With new prescriptions, the doctor enters a disease code or diagnosis and up pops a list of the on-formulary medications approved for treatment of the condition in the order of cost, from least to most expensive. The system then checks for allergies and adverse interactions. The prescription can then be printed or faxed directly to the patient's preferred pharmacy.
Ninety-five percent of the physicians use the system 95 percent of the time, Iantorno says. Pharmacy costs are down 20 percent.
Sutter-Gould CEO Charles Wirth calls the system "terrific." He says, "Pharmacy risk is one of the last bastions for serious cost reduction. Our physicians can work with it day to day. And it is so effective it allows us to go 'at risk.'"

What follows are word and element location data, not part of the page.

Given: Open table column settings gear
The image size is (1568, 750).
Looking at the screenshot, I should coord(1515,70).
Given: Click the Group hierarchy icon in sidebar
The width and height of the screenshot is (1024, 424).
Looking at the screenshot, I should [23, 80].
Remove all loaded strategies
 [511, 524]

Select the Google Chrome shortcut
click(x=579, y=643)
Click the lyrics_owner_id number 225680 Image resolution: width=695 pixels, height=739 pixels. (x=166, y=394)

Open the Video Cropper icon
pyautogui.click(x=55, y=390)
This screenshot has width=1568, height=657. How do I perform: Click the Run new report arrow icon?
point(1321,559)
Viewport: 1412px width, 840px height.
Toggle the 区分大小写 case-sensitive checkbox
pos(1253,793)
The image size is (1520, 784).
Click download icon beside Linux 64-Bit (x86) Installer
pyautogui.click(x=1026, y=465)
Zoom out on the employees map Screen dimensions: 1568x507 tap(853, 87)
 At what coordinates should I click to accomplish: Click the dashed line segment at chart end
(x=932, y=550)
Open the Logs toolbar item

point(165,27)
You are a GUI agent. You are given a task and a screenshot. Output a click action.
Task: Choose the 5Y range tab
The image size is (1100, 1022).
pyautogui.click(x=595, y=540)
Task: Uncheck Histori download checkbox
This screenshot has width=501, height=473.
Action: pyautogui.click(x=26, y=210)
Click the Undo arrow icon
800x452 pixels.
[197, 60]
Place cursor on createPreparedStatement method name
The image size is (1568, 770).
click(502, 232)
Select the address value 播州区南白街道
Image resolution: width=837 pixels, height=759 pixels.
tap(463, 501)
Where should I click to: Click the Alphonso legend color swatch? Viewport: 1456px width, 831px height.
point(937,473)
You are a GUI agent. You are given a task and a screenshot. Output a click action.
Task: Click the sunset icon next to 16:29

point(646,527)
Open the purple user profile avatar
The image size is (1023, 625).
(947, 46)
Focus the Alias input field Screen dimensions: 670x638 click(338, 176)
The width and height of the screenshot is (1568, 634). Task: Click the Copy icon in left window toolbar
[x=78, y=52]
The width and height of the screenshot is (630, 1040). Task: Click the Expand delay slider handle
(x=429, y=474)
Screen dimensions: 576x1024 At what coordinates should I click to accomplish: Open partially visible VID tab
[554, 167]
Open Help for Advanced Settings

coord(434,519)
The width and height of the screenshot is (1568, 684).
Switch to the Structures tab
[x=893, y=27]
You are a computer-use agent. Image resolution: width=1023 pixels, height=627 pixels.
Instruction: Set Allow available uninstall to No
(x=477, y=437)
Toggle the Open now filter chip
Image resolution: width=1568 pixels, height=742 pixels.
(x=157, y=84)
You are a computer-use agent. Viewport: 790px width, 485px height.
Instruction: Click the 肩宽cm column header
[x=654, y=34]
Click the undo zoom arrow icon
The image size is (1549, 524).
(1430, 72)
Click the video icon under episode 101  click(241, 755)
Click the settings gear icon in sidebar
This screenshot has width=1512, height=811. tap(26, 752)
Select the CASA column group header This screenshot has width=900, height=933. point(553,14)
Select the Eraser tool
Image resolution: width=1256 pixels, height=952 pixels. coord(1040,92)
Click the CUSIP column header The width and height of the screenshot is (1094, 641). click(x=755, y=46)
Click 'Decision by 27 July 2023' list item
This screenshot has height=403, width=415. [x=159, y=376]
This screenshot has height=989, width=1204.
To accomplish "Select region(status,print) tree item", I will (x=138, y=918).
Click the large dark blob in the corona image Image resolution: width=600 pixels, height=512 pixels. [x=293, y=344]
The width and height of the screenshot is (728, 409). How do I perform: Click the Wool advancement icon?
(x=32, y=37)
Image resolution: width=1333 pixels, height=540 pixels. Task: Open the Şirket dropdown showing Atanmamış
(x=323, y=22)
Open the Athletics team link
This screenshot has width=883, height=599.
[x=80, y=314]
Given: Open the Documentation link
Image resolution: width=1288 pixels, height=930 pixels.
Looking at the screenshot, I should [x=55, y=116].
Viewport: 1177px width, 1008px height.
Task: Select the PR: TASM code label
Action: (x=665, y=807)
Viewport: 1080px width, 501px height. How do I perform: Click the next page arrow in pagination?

"At first, we thought the concept of formulary would go away," laughs Brian Stuhlmuller, president of InfoScan, a division of MediMedia USA Inc. in Horsham, Pa. InfoScan is in the business of putting individual formularies in a data base for use by companies selling computer programs for writing prescriptions and other systems that must track formularies. The company also offers an electronic prescription-writing product. "When we started in 1994, we had 450 formularies" on the system. "By the end of this year, we will have 1,200, and will probably have 2,000 by the end of next year. Instead of going away, formularies are proliferating. PBMs have hundreds or thousands of sets of rules for various plans and products. Employers are doing them, too. Sometimes we just scratch our heads at the burgeoning complexity."
Stuhlmuller sees no letup in pressure on formularies to produce savings. "Hospitals and doctors have already been squeezed about as much as possible," he says. "Drug costs are skyrocketing. They are getting to where companies can't control them. Compliance with the formulary is one of the last places health plans can save money. Most doctors will comply if they can do so painlessly and have the information. But if it's too hard, they won't."